- RECORDS FOR THIS TASK -
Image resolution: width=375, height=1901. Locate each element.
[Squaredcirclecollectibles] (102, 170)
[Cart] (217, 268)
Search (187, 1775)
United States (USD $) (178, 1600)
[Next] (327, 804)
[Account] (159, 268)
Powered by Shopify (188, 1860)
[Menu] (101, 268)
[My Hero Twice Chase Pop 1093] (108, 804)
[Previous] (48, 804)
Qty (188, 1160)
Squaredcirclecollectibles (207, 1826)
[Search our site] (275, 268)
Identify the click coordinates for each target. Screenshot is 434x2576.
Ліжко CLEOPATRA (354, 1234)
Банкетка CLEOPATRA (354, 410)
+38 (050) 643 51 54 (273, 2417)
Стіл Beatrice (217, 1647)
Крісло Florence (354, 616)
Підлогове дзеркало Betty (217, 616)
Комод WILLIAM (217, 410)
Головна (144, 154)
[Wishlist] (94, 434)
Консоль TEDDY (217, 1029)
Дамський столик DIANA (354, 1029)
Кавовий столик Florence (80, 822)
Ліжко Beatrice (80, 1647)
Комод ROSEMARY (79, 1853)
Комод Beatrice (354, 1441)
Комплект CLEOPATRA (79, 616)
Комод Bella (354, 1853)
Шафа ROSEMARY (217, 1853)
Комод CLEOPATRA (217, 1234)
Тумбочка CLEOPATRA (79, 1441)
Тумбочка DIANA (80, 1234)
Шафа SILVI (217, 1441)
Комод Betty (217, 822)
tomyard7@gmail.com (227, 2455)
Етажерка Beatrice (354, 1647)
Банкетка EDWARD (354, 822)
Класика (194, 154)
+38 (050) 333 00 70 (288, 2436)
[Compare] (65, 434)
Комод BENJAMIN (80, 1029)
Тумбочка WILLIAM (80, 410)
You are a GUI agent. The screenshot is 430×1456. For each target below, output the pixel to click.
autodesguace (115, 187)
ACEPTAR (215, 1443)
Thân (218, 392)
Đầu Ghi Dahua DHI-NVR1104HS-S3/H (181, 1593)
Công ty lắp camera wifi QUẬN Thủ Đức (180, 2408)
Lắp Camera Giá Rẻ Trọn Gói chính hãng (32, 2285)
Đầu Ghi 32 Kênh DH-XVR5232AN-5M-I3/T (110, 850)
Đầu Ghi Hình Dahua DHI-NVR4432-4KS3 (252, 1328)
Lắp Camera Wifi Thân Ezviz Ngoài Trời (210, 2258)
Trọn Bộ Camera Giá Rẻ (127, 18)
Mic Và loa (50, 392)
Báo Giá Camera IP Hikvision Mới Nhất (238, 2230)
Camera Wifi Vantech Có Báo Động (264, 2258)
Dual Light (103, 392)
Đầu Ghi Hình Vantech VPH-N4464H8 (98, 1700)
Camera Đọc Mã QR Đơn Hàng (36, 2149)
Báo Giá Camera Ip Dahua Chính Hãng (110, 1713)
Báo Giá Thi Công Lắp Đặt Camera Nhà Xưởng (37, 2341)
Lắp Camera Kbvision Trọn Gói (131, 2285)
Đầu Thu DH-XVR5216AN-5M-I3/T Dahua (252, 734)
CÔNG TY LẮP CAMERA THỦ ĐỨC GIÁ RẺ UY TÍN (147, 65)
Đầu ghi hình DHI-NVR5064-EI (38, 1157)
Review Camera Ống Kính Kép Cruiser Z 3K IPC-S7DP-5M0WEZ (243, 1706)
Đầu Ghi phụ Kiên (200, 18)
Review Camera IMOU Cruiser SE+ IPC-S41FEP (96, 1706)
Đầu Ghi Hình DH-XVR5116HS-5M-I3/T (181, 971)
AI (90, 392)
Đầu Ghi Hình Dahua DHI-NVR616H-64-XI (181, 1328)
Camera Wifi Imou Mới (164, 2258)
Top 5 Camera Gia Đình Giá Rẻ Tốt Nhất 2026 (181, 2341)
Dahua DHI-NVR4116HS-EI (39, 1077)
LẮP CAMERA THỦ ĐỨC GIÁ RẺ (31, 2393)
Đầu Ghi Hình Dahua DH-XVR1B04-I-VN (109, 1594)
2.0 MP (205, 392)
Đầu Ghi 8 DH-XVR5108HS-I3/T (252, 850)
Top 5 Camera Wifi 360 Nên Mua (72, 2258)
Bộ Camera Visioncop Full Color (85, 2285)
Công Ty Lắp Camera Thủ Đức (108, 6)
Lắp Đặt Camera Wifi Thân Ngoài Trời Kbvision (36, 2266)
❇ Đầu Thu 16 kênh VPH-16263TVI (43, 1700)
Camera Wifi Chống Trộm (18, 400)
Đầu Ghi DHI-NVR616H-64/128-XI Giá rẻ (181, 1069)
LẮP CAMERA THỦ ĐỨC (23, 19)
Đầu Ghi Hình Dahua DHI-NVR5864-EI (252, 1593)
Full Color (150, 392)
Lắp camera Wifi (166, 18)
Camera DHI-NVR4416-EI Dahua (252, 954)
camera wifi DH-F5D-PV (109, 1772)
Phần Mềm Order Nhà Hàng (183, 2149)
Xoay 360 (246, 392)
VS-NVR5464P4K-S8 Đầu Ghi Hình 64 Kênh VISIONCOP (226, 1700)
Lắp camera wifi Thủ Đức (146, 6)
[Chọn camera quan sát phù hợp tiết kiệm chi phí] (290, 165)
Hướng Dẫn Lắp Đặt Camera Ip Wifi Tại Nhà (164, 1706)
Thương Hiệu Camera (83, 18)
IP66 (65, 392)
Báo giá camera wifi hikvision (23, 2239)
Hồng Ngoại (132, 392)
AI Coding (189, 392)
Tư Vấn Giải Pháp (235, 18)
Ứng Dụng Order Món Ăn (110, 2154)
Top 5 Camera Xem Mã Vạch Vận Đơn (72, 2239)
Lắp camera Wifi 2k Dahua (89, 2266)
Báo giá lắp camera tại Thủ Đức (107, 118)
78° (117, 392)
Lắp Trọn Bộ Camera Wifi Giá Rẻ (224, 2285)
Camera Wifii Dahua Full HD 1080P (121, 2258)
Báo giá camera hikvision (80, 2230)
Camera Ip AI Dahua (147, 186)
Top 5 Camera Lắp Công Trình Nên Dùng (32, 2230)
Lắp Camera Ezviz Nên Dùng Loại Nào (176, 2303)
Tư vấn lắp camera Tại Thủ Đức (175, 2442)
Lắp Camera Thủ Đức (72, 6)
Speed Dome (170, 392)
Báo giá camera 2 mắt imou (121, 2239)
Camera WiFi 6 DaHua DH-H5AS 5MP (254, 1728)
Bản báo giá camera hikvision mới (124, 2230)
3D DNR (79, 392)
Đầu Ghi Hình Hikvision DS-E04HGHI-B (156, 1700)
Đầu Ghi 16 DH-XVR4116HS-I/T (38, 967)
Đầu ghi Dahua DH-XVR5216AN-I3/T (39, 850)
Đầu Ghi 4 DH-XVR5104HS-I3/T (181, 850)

- WHAT YOU ARE ASKED TO DO -
For this exercise, set down the entire listing above exactly as given.

- ANSWER AREA -
Image resolution: width=375, height=1901. Locate each element.
[Squaredcirclecollectibles] (102, 170)
[Cart] (217, 268)
Search (187, 1775)
United States (USD $) (178, 1600)
[Next] (327, 804)
[Account] (159, 268)
Powered by Shopify (188, 1860)
[Menu] (101, 268)
[My Hero Twice Chase Pop 1093] (108, 804)
[Previous] (48, 804)
Qty (188, 1160)
Squaredcirclecollectibles (207, 1826)
[Search our site] (275, 268)
Identify the click coordinates for each target. Screenshot is 434x2576.
Ліжко CLEOPATRA (354, 1234)
Банкетка CLEOPATRA (354, 410)
+38 (050) 643 51 54 (273, 2417)
Стіл Beatrice (217, 1647)
Крісло Florence (354, 616)
Підлогове дзеркало Betty (217, 616)
Комод WILLIAM (217, 410)
Головна (144, 154)
[Wishlist] (94, 434)
Консоль TEDDY (217, 1029)
Дамський столик DIANA (354, 1029)
Кавовий столик Florence (80, 822)
Ліжко Beatrice (80, 1647)
Комод ROSEMARY (79, 1853)
Комод Beatrice (354, 1441)
Комплект CLEOPATRA (79, 616)
Комод Bella (354, 1853)
Шафа ROSEMARY (217, 1853)
Комод CLEOPATRA (217, 1234)
Тумбочка CLEOPATRA (79, 1441)
Тумбочка DIANA (80, 1234)
Шафа SILVI (217, 1441)
Комод Betty (217, 822)
tomyard7@gmail.com (227, 2455)
Етажерка Beatrice (354, 1647)
Банкетка EDWARD (354, 822)
Класика (194, 154)
+38 (050) 333 00 70 (288, 2436)
[Compare] (65, 434)
Комод BENJAMIN (80, 1029)
Тумбочка WILLIAM (80, 410)
You are a GUI agent. The screenshot is 430×1456. For each target below, output the pixel to click.
autodesguace (115, 187)
ACEPTAR (215, 1443)
Thân (218, 392)
Đầu Ghi Dahua DHI-NVR1104HS-S3/H (181, 1593)
Công ty lắp camera wifi QUẬN Thủ Đức (180, 2408)
Lắp Camera Giá Rẻ Trọn Gói chính hãng (32, 2285)
Đầu Ghi 32 Kênh DH-XVR5232AN-5M-I3/T (110, 850)
Đầu Ghi Hình Dahua DHI-NVR4432-4KS3 (252, 1328)
Lắp Camera Wifi Thân Ezviz Ngoài Trời (210, 2258)
Trọn Bộ Camera Giá Rẻ (127, 18)
Mic Và loa (50, 392)
Báo Giá Camera IP Hikvision Mới Nhất (238, 2230)
Camera Wifi Vantech Có Báo Động (264, 2258)
Dual Light (103, 392)
Đầu Ghi Hình Vantech VPH-N4464H8 (98, 1700)
Camera Đọc Mã QR Đơn Hàng (36, 2149)
Báo Giá Camera Ip Dahua Chính Hãng (110, 1713)
Báo Giá Thi Công Lắp Đặt Camera Nhà Xưởng (37, 2341)
Lắp Camera Kbvision Trọn Gói (131, 2285)
Đầu Thu DH-XVR5216AN-5M-I3/T Dahua (252, 734)
CÔNG TY LẮP CAMERA THỦ ĐỨC GIÁ RẺ UY TÍN (147, 65)
Đầu ghi hình DHI-NVR5064-EI (38, 1157)
Review Camera Ống Kính Kép Cruiser Z 3K IPC-S7DP-5M0WEZ (243, 1706)
Đầu Ghi phụ Kiên (200, 18)
Review Camera IMOU Cruiser SE+ IPC-S41FEP (96, 1706)
Đầu Ghi Hình DH-XVR5116HS-5M-I3/T (181, 971)
AI (90, 392)
Đầu Ghi Hình Dahua DHI-NVR616H-64-XI (181, 1328)
Camera Wifi Imou Mới (164, 2258)
Top 5 Camera Gia Đình Giá Rẻ Tốt Nhất 2026 (181, 2341)
Dahua DHI-NVR4116HS-EI (39, 1077)
LẮP CAMERA THỦ ĐỨC GIÁ RẺ (31, 2393)
Đầu Ghi Hình Dahua DH-XVR1B04-I-VN (109, 1594)
2.0 MP (205, 392)
Đầu Ghi 8 DH-XVR5108HS-I3/T (252, 850)
Top 5 Camera Wifi 360 Nên Mua (72, 2258)
Bộ Camera Visioncop Full Color (85, 2285)
Công Ty Lắp Camera Thủ Đức (108, 6)
Lắp Đặt Camera Wifi Thân Ngoài Trời Kbvision (36, 2266)
❇ Đầu Thu 16 kênh VPH-16263TVI (43, 1700)
Camera Wifi Chống Trộm (18, 400)
Đầu Ghi DHI-NVR616H-64/128-XI Giá rẻ (181, 1069)
LẮP CAMERA THỦ ĐỨC (23, 19)
Đầu Ghi Hình Dahua DHI-NVR5864-EI (252, 1593)
Full Color (150, 392)
Lắp camera Wifi (166, 18)
Camera DHI-NVR4416-EI Dahua (252, 954)
camera wifi DH-F5D-PV (109, 1772)
Phần Mềm Order Nhà Hàng (183, 2149)
Xoay 360 (246, 392)
VS-NVR5464P4K-S8 Đầu Ghi Hình 64 Kênh VISIONCOP (226, 1700)
Lắp camera wifi Thủ Đức (146, 6)
[Chọn camera quan sát phù hợp tiết kiệm chi phí] (290, 165)
Hướng Dẫn Lắp Đặt Camera Ip Wifi Tại Nhà (164, 1706)
Thương Hiệu Camera (83, 18)
IP66 (65, 392)
Báo giá camera wifi hikvision (23, 2239)
Hồng Ngoại (132, 392)
AI Coding (189, 392)
Tư Vấn Giải Pháp (235, 18)
Ứng Dụng Order Món Ăn (110, 2154)
Top 5 Camera Xem Mã Vạch Vận Đơn (72, 2239)
Lắp camera Wifi 2k Dahua (89, 2266)
Báo giá lắp camera tại Thủ Đức (107, 118)
78° (117, 392)
Lắp Trọn Bộ Camera Wifi Giá Rẻ (224, 2285)
Camera Wifii Dahua Full HD 1080P (121, 2258)
Báo giá camera hikvision (80, 2230)
Camera Ip AI Dahua (147, 186)
Top 5 Camera Lắp Công Trình Nên Dùng (32, 2230)
Lắp Camera Ezviz Nên Dùng Loại Nào (176, 2303)
Tư vấn lắp camera Tại Thủ Đức (175, 2442)
Lắp Camera Thủ Đức (72, 6)
Speed Dome (170, 392)
Báo giá camera 2 mắt imou (121, 2239)
Camera WiFi 6 DaHua DH-H5AS 5MP (254, 1728)
Bản báo giá camera hikvision mới (124, 2230)
3D DNR (79, 392)
Đầu Ghi Hình Hikvision DS-E04HGHI-B (156, 1700)
Đầu Ghi 16 DH-XVR4116HS-I/T (38, 967)
Đầu ghi Dahua DH-XVR5216AN-I3/T (39, 850)
Đầu Ghi 4 DH-XVR5104HS-I3/T (181, 850)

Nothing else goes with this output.